However, with the conventional sound quality adjustment device of FIG. 13, where the level boost amounts of the tone filters 101 a and 101 b are adjusted by feedback control based on detection of the levels of the sound signals processed by the tone filters 101 a and 101 b, there would arise the problem that the level boost amount adjustment is delayed relative to a rapid level variation of any of the input sound signals. Thus, when any of the input sound signals has rapidly increased in level, for example, a considerable time is required before the level boost amount is appropriately restrained through the feedback control, so that “clipping” may result due to, for example, an overflow of digital signal processing and an undesired clipping sound may be produced at connection points of the boost amount adjustment.

SUMMARY OF THE INVENTION

In view of the foregoing, it is an object of the present invention to provide an improved sound quality adjustment device capable of high-speed response to a sound signal level variation.
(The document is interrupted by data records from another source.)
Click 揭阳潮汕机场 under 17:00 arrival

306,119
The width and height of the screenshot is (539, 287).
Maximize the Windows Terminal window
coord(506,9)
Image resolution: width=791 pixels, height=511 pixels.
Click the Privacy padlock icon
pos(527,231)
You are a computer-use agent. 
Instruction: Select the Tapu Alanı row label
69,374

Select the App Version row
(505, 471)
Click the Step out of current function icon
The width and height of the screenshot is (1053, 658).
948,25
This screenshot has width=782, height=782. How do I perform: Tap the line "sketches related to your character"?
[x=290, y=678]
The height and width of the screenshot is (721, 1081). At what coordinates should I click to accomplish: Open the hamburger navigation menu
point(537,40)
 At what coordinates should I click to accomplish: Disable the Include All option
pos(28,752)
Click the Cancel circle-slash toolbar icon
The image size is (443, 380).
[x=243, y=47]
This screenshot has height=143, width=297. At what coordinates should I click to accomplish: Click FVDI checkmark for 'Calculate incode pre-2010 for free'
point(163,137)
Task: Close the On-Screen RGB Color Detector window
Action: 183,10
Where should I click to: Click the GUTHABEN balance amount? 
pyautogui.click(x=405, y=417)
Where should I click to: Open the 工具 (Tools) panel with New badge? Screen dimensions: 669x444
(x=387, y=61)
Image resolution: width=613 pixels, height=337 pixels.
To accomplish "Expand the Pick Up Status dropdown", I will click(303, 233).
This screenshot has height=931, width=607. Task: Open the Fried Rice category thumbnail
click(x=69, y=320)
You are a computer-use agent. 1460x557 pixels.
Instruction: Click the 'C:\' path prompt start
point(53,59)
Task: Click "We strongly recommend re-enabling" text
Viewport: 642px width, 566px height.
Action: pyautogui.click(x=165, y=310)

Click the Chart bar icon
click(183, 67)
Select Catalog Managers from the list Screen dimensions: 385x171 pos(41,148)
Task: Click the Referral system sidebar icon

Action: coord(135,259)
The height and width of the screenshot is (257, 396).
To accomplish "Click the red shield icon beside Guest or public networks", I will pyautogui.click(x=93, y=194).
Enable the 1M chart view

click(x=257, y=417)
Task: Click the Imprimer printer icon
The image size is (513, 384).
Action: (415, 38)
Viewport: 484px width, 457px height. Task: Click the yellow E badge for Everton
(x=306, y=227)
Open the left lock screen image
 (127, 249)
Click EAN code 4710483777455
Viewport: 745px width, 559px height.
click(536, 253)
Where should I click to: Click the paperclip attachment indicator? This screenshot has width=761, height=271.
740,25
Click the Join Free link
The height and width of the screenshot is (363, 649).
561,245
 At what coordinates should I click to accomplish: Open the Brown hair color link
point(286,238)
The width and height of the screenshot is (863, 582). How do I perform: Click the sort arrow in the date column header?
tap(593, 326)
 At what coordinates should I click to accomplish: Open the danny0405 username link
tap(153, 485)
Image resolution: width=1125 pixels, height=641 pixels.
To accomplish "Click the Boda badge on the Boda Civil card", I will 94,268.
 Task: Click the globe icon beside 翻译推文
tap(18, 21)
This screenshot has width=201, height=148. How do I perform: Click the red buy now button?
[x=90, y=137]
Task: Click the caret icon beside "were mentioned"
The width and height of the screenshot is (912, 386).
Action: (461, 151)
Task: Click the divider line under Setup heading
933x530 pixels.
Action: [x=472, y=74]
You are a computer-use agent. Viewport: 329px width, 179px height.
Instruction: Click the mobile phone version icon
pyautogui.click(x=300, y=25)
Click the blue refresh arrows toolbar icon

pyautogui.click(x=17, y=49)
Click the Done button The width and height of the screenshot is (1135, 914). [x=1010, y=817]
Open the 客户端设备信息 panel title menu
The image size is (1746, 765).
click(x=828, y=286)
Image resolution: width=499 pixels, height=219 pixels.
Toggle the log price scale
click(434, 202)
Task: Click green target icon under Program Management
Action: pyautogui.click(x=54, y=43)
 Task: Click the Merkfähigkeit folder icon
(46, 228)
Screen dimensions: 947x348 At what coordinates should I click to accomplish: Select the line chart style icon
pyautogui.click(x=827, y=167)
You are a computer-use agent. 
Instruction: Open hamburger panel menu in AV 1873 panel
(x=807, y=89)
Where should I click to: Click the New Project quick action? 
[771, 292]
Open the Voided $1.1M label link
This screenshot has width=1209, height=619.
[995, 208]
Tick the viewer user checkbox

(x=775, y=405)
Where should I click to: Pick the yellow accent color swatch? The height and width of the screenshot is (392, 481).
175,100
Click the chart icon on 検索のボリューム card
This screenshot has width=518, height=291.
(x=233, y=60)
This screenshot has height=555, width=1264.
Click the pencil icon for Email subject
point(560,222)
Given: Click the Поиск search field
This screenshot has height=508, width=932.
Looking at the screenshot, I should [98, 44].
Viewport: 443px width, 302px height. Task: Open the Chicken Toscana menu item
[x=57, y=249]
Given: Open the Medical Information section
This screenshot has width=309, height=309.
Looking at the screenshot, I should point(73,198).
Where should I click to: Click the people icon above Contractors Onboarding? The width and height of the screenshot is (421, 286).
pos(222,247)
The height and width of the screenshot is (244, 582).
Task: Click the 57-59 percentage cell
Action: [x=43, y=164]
In order to accomplish the above-mentioned object, the present invention provides a sound quality adjustment device which, for at least one of sound signals of multiple channels, comprises: a filter circuit that extracts a sound signal of a predetermined frequency band from an input sound signal; a boost circuit that performs dynamic range expansion/contraction on the sound signal, extracted by the filter circuit, in accordance with an input level of the sound signal; and an adder that adds together the input sound signal and the sound signal outputted by the boost circuit.

By employing the feed-forward arrangement that performs the dynamic range expansion/contraction on the sound signal in accordance with the level of the sound signal extracted by the filter circuit, the present invention can rapidly respond to a variation in the sound signal level, as compared to the conventionally-known sound quality adjustment device. As a result, even when there has been a rapid increase in the input sound signal level, the present invention can effectively prevent production of an unwanted clipping sound.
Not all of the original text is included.